> [Instructions to follow] Whenever a line in the entries below contains "computer", copy that line.

====== Extracted information ======

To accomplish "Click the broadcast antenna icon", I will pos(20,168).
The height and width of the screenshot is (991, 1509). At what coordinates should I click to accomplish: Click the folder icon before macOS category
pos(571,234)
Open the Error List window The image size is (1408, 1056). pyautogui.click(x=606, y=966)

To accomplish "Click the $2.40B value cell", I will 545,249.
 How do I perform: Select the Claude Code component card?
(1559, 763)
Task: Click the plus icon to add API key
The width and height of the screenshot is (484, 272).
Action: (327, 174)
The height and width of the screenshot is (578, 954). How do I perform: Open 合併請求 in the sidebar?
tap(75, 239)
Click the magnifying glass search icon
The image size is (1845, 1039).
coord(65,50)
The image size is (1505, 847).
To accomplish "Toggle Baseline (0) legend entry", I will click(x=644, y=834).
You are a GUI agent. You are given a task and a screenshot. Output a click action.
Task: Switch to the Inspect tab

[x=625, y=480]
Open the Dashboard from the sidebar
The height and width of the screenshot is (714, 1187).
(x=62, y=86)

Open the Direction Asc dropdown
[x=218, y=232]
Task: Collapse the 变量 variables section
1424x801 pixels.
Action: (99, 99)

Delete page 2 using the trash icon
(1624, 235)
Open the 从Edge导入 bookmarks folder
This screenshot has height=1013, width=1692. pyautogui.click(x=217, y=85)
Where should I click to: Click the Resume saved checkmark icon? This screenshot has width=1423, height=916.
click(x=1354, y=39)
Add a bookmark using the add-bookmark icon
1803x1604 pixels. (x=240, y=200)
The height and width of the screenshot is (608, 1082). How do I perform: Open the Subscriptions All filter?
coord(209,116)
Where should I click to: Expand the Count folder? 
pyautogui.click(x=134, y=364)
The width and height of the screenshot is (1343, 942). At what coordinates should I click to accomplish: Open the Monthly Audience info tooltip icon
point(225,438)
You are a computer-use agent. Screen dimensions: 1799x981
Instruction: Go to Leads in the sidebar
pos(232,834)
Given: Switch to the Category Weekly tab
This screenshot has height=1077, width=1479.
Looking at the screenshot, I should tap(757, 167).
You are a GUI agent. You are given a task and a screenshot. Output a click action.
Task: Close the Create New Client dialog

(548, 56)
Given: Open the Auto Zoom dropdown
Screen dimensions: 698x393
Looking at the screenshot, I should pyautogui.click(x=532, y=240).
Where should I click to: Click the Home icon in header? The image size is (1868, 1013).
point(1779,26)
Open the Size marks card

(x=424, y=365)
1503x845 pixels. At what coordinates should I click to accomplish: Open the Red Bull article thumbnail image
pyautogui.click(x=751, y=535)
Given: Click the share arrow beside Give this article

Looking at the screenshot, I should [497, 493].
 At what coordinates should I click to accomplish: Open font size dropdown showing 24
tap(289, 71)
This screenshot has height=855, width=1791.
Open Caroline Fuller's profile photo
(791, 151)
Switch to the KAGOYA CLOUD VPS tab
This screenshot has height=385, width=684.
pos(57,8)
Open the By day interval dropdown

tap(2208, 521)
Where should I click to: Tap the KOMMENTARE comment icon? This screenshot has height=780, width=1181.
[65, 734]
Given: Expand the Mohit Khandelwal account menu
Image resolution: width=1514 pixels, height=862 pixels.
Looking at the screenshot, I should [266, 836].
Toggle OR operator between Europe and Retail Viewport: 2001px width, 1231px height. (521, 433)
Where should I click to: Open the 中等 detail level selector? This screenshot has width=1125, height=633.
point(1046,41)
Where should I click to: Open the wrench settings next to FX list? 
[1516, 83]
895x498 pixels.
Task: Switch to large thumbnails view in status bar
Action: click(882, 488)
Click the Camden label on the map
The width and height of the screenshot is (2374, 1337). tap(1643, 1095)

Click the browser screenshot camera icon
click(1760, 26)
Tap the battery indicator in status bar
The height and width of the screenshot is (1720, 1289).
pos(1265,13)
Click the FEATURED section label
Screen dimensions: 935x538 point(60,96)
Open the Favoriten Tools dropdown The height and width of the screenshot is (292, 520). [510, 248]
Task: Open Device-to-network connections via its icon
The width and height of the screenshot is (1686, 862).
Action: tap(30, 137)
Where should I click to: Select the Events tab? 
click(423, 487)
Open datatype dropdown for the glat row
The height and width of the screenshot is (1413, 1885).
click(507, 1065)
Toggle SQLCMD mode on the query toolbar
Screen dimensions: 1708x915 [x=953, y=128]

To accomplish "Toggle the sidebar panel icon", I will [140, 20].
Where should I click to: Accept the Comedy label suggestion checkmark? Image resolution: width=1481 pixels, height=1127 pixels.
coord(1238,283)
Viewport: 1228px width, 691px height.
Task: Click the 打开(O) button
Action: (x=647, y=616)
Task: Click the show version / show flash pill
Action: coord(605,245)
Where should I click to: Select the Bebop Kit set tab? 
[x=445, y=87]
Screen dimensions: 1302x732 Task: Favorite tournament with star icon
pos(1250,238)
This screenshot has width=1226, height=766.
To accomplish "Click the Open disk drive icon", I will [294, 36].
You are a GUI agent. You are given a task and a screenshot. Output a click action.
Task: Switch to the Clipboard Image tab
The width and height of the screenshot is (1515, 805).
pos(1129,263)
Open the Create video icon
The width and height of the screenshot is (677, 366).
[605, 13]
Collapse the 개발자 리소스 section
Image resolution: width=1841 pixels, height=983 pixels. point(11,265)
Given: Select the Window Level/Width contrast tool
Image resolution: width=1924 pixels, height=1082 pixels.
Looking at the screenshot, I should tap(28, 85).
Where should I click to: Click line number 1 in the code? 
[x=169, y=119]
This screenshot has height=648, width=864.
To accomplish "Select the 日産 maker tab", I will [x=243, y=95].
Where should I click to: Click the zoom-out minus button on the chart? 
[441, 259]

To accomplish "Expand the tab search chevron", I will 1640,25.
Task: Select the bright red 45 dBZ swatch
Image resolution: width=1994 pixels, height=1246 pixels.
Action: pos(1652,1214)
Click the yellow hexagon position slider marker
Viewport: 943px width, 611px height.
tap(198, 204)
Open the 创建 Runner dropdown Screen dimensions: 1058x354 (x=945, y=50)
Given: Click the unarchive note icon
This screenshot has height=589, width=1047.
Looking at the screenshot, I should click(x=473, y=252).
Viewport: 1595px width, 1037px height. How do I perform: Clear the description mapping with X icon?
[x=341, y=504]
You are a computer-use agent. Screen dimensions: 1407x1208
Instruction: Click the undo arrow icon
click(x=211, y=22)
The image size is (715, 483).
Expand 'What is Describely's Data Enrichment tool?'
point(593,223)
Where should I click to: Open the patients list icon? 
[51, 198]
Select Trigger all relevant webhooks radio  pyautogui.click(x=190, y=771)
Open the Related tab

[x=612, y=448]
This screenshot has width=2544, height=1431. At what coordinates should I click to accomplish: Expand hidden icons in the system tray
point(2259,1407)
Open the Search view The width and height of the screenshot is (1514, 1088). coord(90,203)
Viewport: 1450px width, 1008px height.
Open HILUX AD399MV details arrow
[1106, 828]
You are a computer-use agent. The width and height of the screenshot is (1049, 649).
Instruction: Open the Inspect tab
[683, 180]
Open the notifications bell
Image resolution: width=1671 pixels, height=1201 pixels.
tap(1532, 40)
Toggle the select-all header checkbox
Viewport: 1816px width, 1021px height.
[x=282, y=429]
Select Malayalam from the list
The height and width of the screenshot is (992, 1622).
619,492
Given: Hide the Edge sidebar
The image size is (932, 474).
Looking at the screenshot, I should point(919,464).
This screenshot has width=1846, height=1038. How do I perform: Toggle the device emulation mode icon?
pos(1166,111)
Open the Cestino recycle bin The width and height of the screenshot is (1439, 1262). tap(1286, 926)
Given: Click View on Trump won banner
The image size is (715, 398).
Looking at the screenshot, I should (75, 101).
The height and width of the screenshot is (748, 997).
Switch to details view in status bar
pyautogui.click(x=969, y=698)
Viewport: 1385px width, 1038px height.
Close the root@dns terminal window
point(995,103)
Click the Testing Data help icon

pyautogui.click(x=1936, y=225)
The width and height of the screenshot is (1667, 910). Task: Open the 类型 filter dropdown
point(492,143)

======

> [Completed task]
You are a computer-use agent. Screen dimensions: 1799x981
You are a computer-use agent. Screen dimensions: 1407x1208
You are a computer-use agent. The width and height of the screenshot is (1049, 649).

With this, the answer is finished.